▸ DESCRIPTION OF THE TASK:
Convert every line of the records below into a JSON array of strings, one string per line, skipping blank lines.

### PROVIDED DATA

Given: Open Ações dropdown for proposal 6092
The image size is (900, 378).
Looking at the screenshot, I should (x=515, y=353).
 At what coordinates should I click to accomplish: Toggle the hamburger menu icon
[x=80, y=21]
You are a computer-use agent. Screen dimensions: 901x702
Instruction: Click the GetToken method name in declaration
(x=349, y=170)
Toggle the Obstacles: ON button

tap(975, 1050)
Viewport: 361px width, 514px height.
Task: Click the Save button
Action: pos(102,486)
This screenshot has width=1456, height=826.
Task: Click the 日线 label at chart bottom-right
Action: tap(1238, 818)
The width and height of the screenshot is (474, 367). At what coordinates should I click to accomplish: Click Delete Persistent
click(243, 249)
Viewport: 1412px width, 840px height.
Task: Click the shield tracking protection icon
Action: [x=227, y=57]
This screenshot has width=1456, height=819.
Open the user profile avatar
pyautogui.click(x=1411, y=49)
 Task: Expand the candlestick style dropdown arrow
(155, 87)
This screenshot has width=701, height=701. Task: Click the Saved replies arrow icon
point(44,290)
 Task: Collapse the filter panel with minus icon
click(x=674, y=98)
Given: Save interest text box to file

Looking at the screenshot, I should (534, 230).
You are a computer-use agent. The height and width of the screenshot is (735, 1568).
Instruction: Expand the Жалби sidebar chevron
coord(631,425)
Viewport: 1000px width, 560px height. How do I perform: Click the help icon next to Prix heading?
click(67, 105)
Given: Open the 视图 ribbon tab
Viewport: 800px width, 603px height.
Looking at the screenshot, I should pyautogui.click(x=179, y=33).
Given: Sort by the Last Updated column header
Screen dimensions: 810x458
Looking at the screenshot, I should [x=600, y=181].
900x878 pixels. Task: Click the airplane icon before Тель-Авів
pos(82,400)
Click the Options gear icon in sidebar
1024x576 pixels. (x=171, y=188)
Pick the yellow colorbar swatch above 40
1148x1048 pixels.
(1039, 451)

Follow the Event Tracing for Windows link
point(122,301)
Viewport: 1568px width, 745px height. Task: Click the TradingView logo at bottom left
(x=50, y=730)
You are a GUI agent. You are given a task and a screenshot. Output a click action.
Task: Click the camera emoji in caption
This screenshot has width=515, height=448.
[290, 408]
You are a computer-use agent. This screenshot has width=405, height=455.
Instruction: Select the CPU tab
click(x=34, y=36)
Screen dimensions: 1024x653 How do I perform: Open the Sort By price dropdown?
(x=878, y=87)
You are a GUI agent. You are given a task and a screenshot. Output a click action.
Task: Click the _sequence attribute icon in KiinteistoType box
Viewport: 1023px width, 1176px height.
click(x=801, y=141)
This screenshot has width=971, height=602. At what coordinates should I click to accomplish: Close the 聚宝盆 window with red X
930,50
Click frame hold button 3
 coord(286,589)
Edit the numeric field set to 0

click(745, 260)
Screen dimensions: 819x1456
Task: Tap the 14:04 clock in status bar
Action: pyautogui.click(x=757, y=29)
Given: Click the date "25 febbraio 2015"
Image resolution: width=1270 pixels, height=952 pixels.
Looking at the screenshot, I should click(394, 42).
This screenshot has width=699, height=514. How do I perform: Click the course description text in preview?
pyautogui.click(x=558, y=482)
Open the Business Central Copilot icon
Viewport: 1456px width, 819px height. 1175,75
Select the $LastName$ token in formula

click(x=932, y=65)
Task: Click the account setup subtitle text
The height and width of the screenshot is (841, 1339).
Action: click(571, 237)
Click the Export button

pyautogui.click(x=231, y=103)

######

▸ THE ANSWER:
[
  "Given: Open Ações dropdown for proposal 6092",
  "The image size is (900, 378).",
  "Looking at the screenshot, I should (x=515, y=353).",
  " At what coordinates should I click to accomplish: Toggle the hamburger menu icon",
  "[x=80, y=21]",
  "You are a computer-use agent. Screen dimensions: 901x702",
  "Instruction: Click the GetToken method name in declaration",
  "(x=349, y=170)",
  "Toggle the Obstacles: ON button",
  "tap(975, 1050)",
  "Viewport: 361px width, 514px height.",
  "Task: Click the Save button",
  "Action: pos(102,486)",
  "This screenshot has width=1456, height=826.",
  "Task: Click the 日线 label at chart bottom-right",
  "Action: tap(1238, 818)",
  "The width and height of the screenshot is (474, 367). At what coordinates should I click to accomplish: Click Delete Persistent",
  "click(243, 249)",
  "Viewport: 1412px width, 840px height.",
  "Task: Click the shield tracking protection icon",
  "Action: [x=227, y=57]",
  "This screenshot has width=1456, height=819.",
  "Open the user profile avatar",
  "pyautogui.click(x=1411, y=49)",
  " Task: Expand the candlestick style dropdown arrow",
  "(155, 87)",
  "This screenshot has width=701, height=701. Task: Click the Saved replies arrow icon",
  "point(44,290)",
  " Task: Collapse the filter panel with minus icon",
  "click(x=674, y=98)",
  "Given: Save interest text box to file",
  "Looking at the screenshot, I should (534, 230).",
  "You are a computer-use agent. The height and width of the screenshot is (735, 1568).",
  "Instruction: Expand the Жалби sidebar chevron",
  "coord(631,425)",
  "Viewport: 1000px width, 560px height. How do I perform: Click the help icon next to Prix heading?",
  "click(67, 105)",
  "Given: Open the 视图 ribbon tab",
  "Viewport: 800px width, 603px height.",
  "Looking at the screenshot, I should pyautogui.click(x=179, y=33).",
  "Given: Sort by the Last Updated column header",
  "Screen dimensions: 810x458",
  "Looking at the screenshot, I should [x=600, y=181].",
  "900x878 pixels. Task: Click the airplane icon before Тель-Авів",
  "pos(82,400)",
  "Click the Options gear icon in sidebar",
  "1024x576 pixels. (x=171, y=188)",
  "Pick the yellow colorbar swatch above 40",
  "1148x1048 pixels.",
  "(1039, 451)",
  "Follow the Event Tracing for Windows link",
  "point(122,301)",
  "Viewport: 1568px width, 745px height. Task: Click the TradingView logo at bottom left",
  "(x=50, y=730)",
  "You are a GUI agent. You are given a task and a screenshot. Output a click action.",
  "Task: Click the camera emoji in caption",
  "This screenshot has width=515, height=448.",
  "[290, 408]",
  "You are a computer-use agent. This screenshot has width=405, height=455.",
  "Instruction: Select the CPU tab",
  "click(x=34, y=36)",
  "Screen dimensions: 1024x653 How do I perform: Open the Sort By price dropdown?",
  "(x=878, y=87)",
  "You are a GUI agent. You are given a task and a screenshot. Output a click action.",
  "Task: Click the _sequence attribute icon in KiinteistoType box",
  "Viewport: 1023px width, 1176px height.",
  "click(x=801, y=141)",
  "This screenshot has width=971, height=602. At what coordinates should I click to accomplish: Close the 聚宝盆 window with red X",
  "930,50",
  "Click frame hold button 3",
  " coord(286,589)",
  "Edit the numeric field set to 0",
  "click(745, 260)",
  "Screen dimensions: 819x1456",
  "Task: Tap the 14:04 clock in status bar",
  "Action: pyautogui.click(x=757, y=29)",
  "Given: Click the date \"25 febbraio 2015\"",
  "Image resolution: width=1270 pixels, height=952 pixels.",
  "Looking at the screenshot, I should click(394, 42).",
  "This screenshot has width=699, height=514. How do I perform: Click the course description text in preview?",
  "pyautogui.click(x=558, y=482)",
  "Open the Business Central Copilot icon",
  "Viewport: 1456px width, 819px height. 1175,75",
  "Select the $LastName$ token in formula",
  "click(x=932, y=65)",
  "Task: Click the account setup subtitle text",
  "The height and width of the screenshot is (841, 1339).",
  "Action: click(571, 237)",
  "Click the Export button",
  "pyautogui.click(x=231, y=103)"
]